>> Start

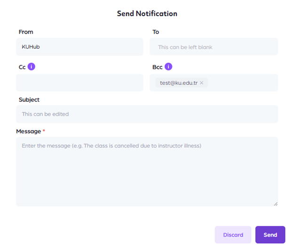Viewport: 292px width, 247px height.
Task: Click the From field containing KUHub
Action: pos(79,47)
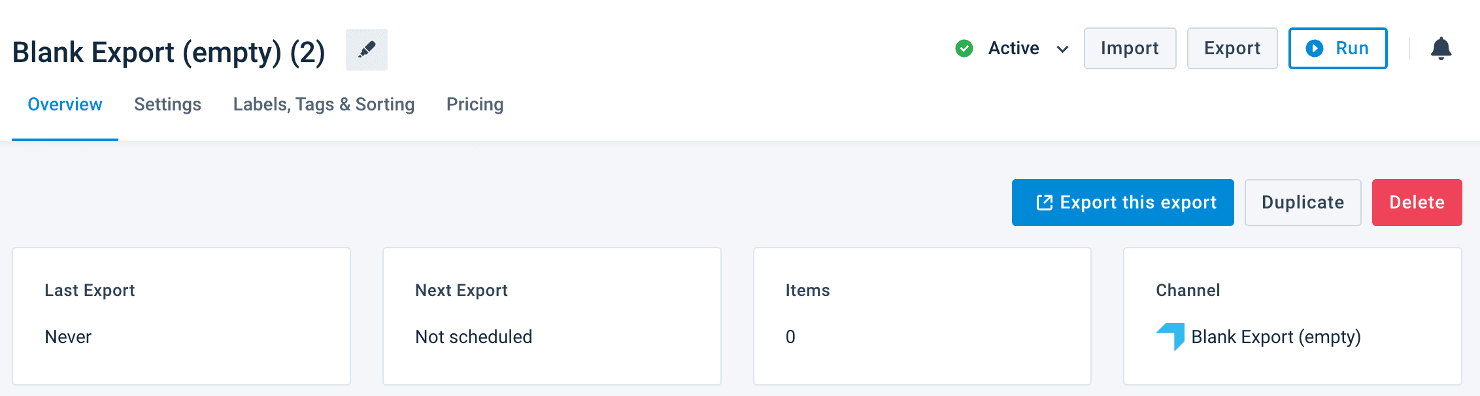
Task: Click the Last Export card
Action: tap(181, 316)
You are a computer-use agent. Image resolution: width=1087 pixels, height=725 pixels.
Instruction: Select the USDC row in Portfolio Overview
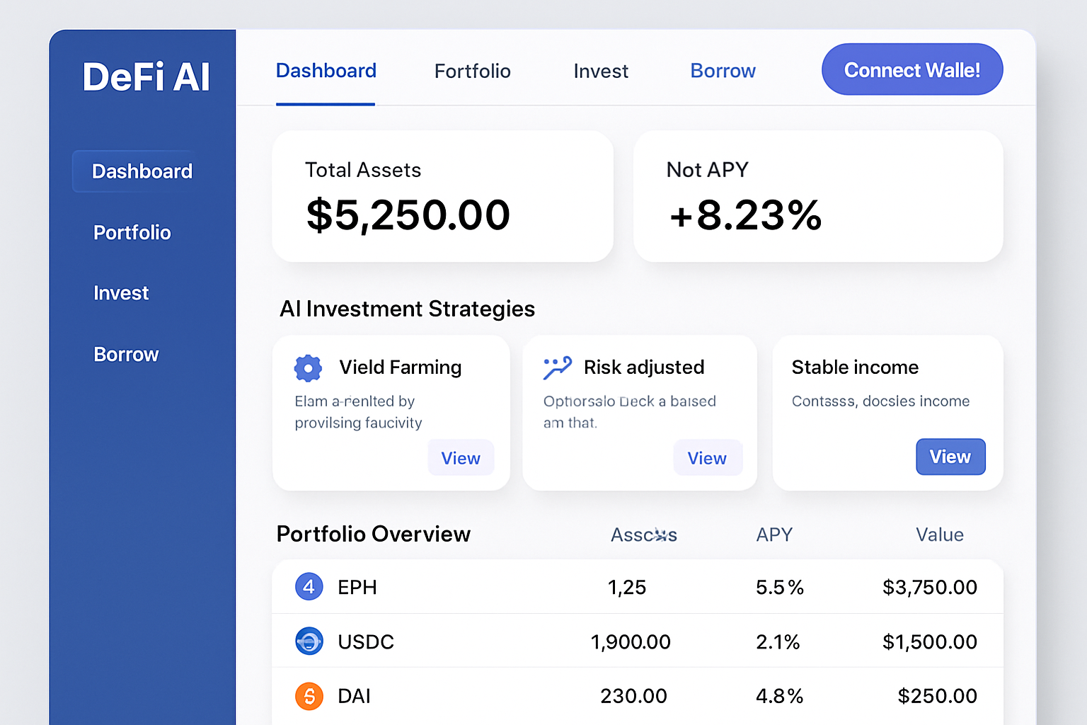[637, 641]
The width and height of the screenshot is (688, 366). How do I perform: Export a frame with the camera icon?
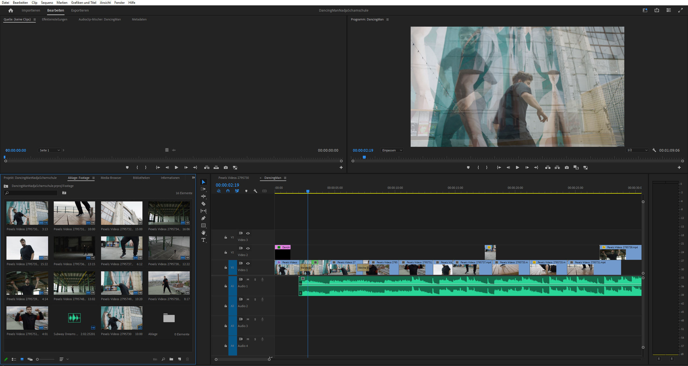567,167
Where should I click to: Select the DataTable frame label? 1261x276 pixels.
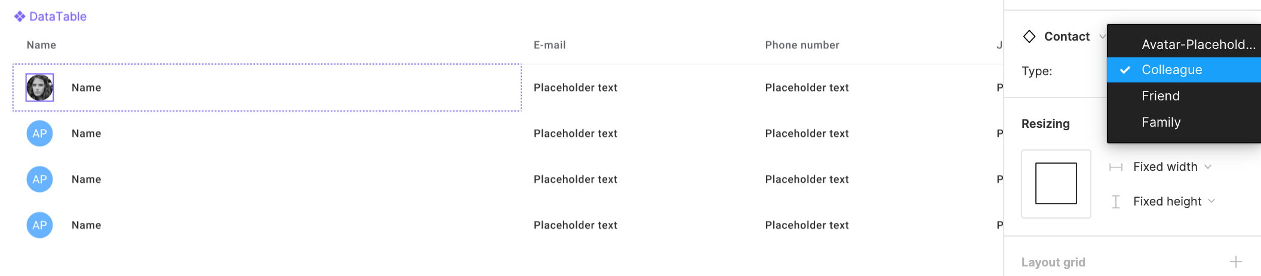coord(58,16)
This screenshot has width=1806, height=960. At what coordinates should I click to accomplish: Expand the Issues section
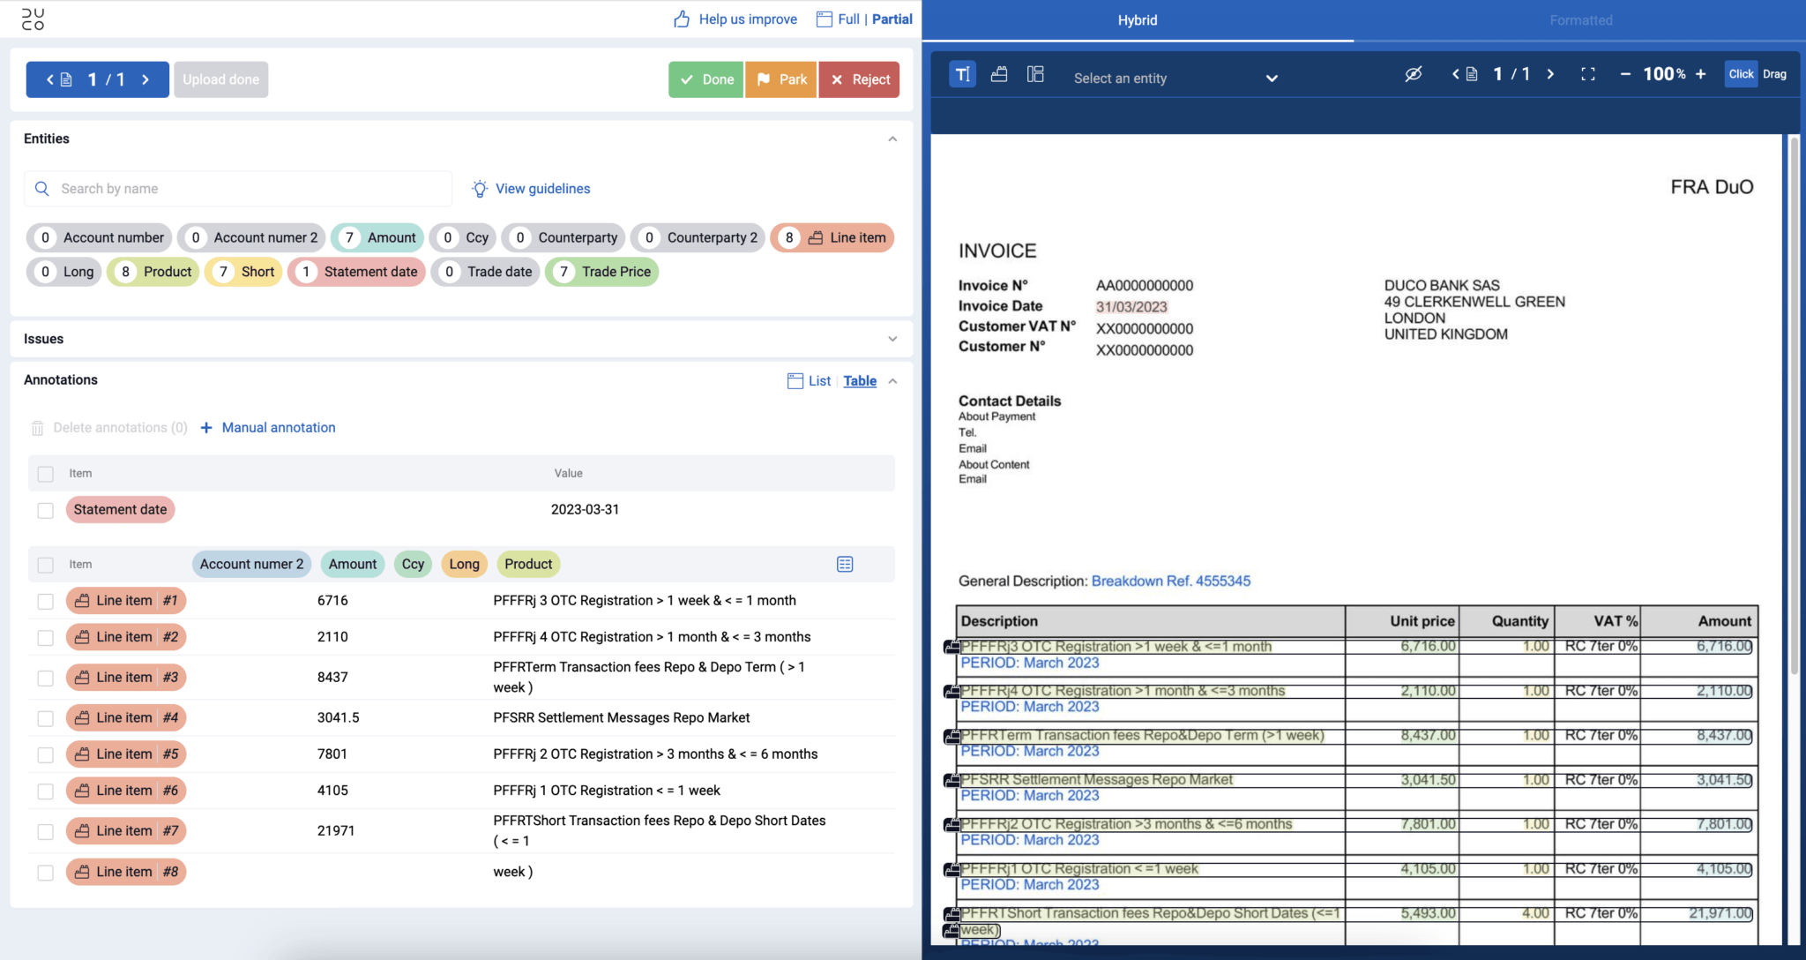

>> End

> _Problem to work on_
Please write out every line of the records above as a numbered list, skipping blank lines and omitting the pictures.

> _Exercise output_
1. Viewport: 292px width, 247px height.
2. Task: Click the From field containing KUHub
3. Action: pos(79,47)
4. Task: Click the Last Export card
5. Action: tap(181, 316)
6. You are a computer-use agent. Image resolution: width=1087 pixels, height=725 pixels.
7. Instruction: Select the USDC row in Portfolio Overview
8. [637, 641]
9. The width and height of the screenshot is (688, 366). How do I perform: Export a frame with the camera icon?
10. 567,167
11. Where should I click to: Select the DataTable frame label? 1261x276 pixels.
12. coord(58,16)
13. This screenshot has width=1806, height=960. At what coordinates should I click to accomplish: Expand the Issues section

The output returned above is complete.